Ein Beispiel: Ein KI-Modell wird in einem selbstfahrenden Auto verbaut. Der Datensatz des Modells enthält keine Bilder oder Beschreibungen von Personen, die einen Rollstuhl benutzen. Nun soll das Auto von alleine bremsen, wenn ein Mensch auf der Straße ist. Da das System eine Person mit Rollstuhl nicht als Menschen erkennt, berechnet es den falschen Bremsweg – und fährt sie an.
Wenn gewisse gesellschaftliche Vorurteile in den Daten bestätigt werden, spricht man von einem Konfirmationsbias. Werden Menschen mit Behinderung in den Trainingsdaten zum Beispiel wiederholt mit bestimmten Eigenschaften in Verbindung gebracht, übernimmt das KI-Modell diese Annahmen.
Ein Beispiel: Ein KI-Modell soll lernen blinde Personen zu erkennen. Es wird mit Bildern trainiert, die weiße Frauen mit Sonnenbrille und Taststock zeigen. Die KI wird annehmen, dass blinde Personen in der Regel weiß und weiblich sind, eine Sonnenbrille tragen und einen Taststock dabei haben. So übernimmt das Modell einen Stereotyp.
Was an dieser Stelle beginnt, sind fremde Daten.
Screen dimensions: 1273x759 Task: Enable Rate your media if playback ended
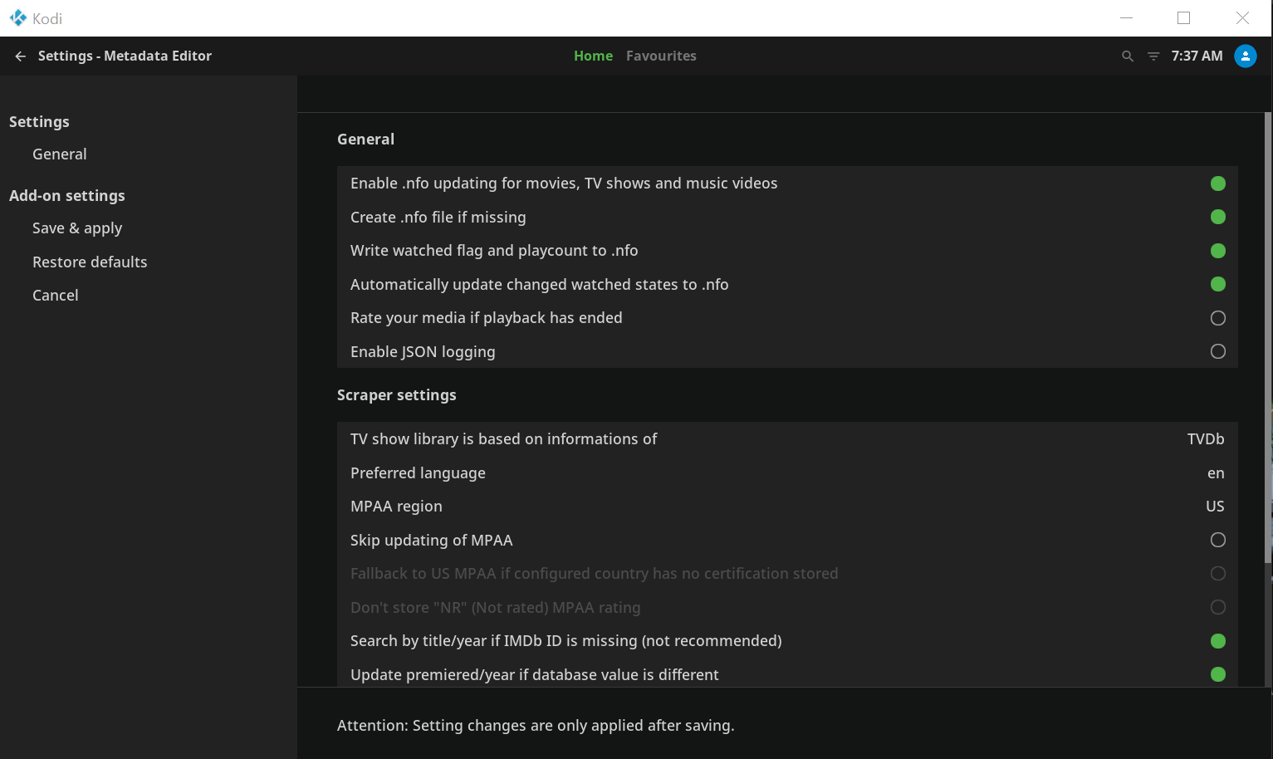coord(1217,318)

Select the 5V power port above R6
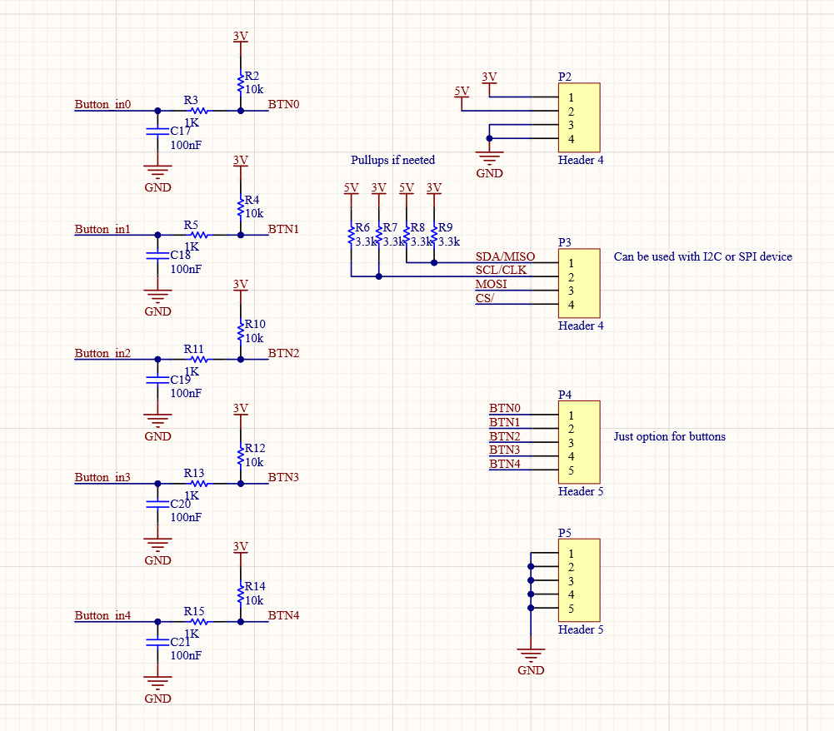point(351,189)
Es versteht nicht, dass blinde Menschen vielfältig sind und kann diese Vielfalt nicht abbilden.
Wird ein KI-Modell auf alten Daten trainiert, übernimmt es möglicherweise auch Werte und Annahmen, die nicht mehr zeitgemäß sind.
Ein Beispiel: Ein KI-System soll Bewerber*innen bewerten. Das System wird mit alten Texten trainiert, in denen Frauen oft zuhause sind und sich um die Kinder kümmern. Männer hingegen werden als fleißige Arbeiter beschrieben. Das System übernimmt diese Annahmen: Frauen sind wohl in der Regel lieber zuhause und Männer besser für die Arbeit geeignet. Also bewertet es Frauen automatisch schlechter und Männer besser, obwohl diese Annahme natürlich falsch ist.